Any words, deed, or behavior that contravenes or threatens these two principles is prohibited by Islam, the degree of prohibition depending on the magnitude of material or moral injury that might result from it. In the following ayat, we find some examples of those prohibited acts which are injurious to the brotherhood and sanctity of human beings.

Allah Subhanahu wa Ta’ala says: Verily, the Believers are brothers. Then set matters right between your brothers and be conscious of Allah in order that you may obtain mercy. O you who believe, let not some people mock at other people, for they may be better than themselves, nor (let) women (mock) at women who may be better than themselves. And do not slander yourselves, nor revile by (offensive) nicknames; evil is a name connoting wickedness after believing; and whoever does not turn away (from doing this), those are wrongdoers. O you who believe, avoid (indulging in) much suspicion; truly, some suspicion is a sin. And do not spy or backbite one another; would any of you like to eat the flesh of his dead brother? You would abhor that. And be conscious of Allah; indeed, Allah is Relenting, Merciful. (49:10-12)

Here Allah proclaims that the Believers are indeed brothers to one another united through the brotherhood of Islam in addition to their brotherhood in humanity. This brotherly relationship requires that they get to know each other and do not avoid each other, that they establish ties and do not break them, that they love and do not hate, that they are sincere and not superficial, and that they come together and do not separate from one another. And the Prophet (peace be on him) says, Do not be envious of each other, nor backbite nor hate one another, but become brothers in the service of Allah. (Reported by al-Bukhari and others.)
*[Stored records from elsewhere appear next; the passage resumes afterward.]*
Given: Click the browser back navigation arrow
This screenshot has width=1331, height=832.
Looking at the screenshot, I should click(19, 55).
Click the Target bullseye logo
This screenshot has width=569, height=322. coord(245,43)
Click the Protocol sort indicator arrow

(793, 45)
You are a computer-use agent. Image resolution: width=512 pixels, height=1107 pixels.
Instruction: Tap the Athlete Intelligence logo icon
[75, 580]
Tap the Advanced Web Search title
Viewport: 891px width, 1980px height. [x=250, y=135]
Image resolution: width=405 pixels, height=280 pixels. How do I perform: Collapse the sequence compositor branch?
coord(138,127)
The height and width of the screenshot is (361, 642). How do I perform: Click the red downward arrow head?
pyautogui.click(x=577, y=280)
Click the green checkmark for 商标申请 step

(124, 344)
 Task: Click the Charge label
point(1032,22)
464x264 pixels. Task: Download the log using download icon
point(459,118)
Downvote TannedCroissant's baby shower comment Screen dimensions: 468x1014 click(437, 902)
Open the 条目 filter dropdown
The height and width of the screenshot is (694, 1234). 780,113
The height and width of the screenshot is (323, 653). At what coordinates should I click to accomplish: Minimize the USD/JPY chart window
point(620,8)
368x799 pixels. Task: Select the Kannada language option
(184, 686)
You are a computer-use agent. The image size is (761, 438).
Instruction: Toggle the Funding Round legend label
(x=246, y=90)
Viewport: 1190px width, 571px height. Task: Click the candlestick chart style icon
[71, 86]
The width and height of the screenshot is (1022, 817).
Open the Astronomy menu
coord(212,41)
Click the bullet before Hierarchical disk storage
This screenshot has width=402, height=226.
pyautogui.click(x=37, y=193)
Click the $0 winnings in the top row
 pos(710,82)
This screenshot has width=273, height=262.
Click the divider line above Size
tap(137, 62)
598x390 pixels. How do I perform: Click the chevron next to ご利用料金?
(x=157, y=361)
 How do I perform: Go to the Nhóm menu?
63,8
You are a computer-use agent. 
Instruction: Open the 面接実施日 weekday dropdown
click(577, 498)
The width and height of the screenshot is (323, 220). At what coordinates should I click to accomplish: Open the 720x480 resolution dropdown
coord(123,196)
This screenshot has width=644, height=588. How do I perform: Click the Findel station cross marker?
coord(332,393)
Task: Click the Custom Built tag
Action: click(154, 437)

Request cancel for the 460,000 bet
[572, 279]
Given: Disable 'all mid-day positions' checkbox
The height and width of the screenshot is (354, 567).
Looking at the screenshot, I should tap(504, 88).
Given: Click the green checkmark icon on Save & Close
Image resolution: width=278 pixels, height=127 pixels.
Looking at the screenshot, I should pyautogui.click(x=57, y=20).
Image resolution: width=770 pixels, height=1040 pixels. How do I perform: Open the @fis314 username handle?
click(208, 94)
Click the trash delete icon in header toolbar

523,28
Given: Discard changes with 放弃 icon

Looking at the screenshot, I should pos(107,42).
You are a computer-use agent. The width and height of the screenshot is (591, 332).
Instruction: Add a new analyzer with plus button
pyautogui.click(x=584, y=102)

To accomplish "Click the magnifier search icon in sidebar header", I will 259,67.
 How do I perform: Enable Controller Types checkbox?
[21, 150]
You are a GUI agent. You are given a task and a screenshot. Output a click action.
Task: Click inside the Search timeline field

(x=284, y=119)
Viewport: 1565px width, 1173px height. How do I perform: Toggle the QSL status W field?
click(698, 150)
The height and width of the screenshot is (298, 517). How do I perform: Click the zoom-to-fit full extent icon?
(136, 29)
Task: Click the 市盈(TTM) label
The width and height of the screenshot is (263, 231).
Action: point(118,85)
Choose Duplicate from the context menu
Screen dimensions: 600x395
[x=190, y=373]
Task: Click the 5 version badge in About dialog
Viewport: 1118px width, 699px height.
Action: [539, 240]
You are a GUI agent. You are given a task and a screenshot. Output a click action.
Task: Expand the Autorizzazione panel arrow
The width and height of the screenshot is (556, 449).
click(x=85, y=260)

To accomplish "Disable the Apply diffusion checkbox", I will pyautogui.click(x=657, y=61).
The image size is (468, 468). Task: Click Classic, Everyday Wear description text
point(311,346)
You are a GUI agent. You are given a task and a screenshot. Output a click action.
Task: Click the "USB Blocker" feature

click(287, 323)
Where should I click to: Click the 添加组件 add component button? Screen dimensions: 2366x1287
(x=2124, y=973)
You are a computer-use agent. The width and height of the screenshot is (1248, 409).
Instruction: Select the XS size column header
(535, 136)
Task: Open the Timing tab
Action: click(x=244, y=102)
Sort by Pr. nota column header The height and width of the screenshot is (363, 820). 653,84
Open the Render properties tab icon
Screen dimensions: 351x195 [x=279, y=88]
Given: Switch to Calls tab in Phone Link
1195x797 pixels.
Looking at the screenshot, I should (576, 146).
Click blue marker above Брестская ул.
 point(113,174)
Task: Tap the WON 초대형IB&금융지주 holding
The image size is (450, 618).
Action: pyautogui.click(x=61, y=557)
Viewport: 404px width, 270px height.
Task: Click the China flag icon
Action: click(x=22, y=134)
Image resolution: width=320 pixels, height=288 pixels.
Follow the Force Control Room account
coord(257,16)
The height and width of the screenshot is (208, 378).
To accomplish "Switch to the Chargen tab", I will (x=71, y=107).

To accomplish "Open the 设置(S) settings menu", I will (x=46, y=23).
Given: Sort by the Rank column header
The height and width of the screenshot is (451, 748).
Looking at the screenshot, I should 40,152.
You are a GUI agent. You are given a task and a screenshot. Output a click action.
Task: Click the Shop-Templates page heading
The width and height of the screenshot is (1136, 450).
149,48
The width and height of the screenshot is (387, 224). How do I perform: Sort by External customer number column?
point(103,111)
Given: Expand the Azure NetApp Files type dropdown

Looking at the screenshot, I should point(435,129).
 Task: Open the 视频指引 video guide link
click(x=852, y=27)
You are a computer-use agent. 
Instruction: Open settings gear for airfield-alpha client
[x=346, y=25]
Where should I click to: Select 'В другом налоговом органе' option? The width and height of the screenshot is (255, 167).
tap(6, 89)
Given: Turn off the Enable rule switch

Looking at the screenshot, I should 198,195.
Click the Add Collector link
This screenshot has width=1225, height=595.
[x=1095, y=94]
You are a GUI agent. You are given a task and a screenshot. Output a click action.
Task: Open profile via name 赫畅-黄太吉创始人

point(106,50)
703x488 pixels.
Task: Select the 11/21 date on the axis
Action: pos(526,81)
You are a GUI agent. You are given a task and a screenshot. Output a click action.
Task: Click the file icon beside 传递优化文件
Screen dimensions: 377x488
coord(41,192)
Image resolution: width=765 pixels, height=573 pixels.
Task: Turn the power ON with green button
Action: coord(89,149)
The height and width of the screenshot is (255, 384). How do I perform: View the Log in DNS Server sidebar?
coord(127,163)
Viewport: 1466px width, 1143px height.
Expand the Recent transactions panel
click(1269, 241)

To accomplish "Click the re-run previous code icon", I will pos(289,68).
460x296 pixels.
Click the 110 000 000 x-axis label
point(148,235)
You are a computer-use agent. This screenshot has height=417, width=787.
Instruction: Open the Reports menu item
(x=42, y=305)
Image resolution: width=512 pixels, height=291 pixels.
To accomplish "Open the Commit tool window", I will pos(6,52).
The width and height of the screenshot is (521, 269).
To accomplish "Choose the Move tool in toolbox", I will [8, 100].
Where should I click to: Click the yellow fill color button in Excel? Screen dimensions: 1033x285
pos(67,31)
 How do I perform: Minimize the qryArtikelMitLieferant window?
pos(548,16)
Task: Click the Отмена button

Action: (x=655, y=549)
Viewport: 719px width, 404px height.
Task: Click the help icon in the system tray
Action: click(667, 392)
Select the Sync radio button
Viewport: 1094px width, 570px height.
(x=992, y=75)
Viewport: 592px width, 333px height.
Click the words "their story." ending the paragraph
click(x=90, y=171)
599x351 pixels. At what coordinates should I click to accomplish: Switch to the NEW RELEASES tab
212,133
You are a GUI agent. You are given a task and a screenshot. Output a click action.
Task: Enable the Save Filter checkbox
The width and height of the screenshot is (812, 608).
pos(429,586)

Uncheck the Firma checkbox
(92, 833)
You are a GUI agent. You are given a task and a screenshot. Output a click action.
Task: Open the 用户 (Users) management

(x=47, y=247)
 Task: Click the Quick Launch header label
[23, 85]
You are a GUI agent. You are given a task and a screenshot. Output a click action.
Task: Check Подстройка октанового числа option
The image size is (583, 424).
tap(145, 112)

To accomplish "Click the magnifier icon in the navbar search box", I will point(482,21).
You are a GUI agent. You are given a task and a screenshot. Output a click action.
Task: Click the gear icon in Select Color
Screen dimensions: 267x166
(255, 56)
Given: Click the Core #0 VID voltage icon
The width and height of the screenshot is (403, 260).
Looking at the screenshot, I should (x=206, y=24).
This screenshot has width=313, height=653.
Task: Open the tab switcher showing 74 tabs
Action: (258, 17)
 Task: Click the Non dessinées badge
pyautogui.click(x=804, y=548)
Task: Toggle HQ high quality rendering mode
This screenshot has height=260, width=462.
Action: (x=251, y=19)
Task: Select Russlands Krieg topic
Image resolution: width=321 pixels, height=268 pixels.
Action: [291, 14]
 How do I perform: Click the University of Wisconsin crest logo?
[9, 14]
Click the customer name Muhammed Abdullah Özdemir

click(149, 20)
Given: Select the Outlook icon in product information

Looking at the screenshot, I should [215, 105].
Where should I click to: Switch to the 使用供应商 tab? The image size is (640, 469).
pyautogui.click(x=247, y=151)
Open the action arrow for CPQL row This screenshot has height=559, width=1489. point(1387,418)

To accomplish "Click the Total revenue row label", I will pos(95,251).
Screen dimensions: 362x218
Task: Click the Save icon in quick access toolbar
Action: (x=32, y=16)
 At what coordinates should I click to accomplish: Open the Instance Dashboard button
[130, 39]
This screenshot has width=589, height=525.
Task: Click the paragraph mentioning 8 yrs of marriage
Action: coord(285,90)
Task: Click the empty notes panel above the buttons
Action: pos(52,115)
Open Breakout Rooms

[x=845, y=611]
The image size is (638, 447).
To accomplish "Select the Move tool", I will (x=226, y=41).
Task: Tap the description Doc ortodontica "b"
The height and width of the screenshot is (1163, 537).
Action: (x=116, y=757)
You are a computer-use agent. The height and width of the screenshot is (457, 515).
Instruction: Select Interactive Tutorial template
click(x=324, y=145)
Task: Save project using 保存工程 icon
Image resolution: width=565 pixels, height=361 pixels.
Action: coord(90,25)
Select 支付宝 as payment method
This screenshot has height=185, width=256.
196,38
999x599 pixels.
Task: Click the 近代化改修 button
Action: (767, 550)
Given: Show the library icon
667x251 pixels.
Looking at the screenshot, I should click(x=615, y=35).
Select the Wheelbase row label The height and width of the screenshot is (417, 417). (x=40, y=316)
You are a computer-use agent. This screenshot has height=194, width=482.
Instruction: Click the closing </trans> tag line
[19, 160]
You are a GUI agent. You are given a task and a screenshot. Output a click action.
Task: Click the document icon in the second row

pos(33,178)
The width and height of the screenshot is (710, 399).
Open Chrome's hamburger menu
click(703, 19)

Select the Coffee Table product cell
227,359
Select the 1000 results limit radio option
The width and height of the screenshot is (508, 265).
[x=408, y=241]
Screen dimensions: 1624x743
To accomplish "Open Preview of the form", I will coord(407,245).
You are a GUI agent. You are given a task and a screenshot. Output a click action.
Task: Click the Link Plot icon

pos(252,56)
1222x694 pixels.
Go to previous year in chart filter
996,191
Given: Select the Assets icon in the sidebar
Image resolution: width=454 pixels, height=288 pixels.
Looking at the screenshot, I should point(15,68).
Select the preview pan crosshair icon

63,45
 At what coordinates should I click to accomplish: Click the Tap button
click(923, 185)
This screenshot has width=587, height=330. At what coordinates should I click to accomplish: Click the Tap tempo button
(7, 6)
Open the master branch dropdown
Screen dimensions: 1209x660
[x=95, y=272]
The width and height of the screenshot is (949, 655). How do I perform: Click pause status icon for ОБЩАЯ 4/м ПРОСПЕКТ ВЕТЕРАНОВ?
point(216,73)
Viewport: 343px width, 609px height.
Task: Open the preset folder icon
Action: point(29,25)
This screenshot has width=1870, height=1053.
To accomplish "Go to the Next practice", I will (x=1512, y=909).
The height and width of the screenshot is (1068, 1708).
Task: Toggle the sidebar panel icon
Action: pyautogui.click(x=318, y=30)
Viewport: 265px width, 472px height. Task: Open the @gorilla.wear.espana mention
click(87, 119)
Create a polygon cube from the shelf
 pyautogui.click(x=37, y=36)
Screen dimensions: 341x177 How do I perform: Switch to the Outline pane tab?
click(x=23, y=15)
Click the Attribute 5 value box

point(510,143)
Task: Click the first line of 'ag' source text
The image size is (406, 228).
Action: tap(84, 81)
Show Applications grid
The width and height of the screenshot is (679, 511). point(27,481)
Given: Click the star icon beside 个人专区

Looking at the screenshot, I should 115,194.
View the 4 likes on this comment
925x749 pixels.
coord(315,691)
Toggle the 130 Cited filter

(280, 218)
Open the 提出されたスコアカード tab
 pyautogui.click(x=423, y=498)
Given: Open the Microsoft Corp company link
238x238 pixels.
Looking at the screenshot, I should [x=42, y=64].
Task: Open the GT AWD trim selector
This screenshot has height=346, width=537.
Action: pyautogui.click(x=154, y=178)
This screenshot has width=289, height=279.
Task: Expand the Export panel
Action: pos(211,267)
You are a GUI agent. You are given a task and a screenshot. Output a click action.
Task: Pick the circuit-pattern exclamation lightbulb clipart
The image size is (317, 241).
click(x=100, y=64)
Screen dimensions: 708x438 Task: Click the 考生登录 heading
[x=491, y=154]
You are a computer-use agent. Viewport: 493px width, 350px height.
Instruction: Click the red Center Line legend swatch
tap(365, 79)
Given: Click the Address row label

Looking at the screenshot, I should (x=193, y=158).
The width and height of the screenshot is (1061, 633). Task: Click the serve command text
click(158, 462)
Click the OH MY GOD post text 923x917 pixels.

Special Consideration for the People of the Book
While Islam does not prohibit Muslims from being kind and generous to peoples of other religions, even if they are idolaters and polytheists, as for example, the polytheists of Arabia, concerning whom the above verses were revealed, it looks upon the People of the Book, that is, Jews and Christians, with special regard, whether they reside in a Muslim society or outside it.

The Qur’an never addresses them without saying, “O People of the Book” or “O You who have been given the Book,” indicating that they were originally people of a revealed religion. For this reason, there exists a relationship of mercy and spiritual kinship between them and the Muslims, all having in common the principles of the one true religion sent by Allah through his prophets (peace be on them all): He has ordained for (the Muslims) the same religion which He enjoined on Noah, and that which We have revealed to thee (Muhammad) and that which We enjoined on Abraham, Moses, and Jesus: that you should establish the faith and make no division in it…. (42:13)

Muslims are required to believe in all the Books revealed by Allah and in all the prophets sent by Him; otherwise, they are not Believers. Say: We (Muslims) believe in Allah and in what He has revealed to us, and in what He revealed to Abraham and Ishmael and Isaac and Jacob and the tribes (of Israel), and in what was given to Moses and Jesus, and in what was given to (all) the prophets by their Lord. We make no distinction between any of them, and to Him do we submit. (2:136)

Consequently, if the People of the Book read the Qur’an, they will find in it praise for their Books, messengers, and prophets.

If Muslims hold discussions with the People of the Book, they should avoid such approaches as cause bitterness or arouse hostility: And do not dispute with the People of the Book except by (the way) which is best, unless it be with such of them as transgress, and say, ‘We believe in what has been sent down to us and sent down to you, and our God and your God is one, and to Him do we submit.’ (29:46)

We have already seen how Islam permits eating with the People of the Book, sharing the meat they slaughter, and marrying their women, marriage being a relationship of mutual love and mercy. As Allah Ta’ala says: …The food of those who were given the Scripture (before you) is permitted to you and your food is permitted to them. And (lawful to you in marriage are) chaste women from among the Believers and chaste women from among those who were given the Scripture before you…. (5:6 (5))

This relates to the People of the Book in general. However, Christians in particular have been given special status by the Qur’an and are considered much closer to the hearts of the Believers.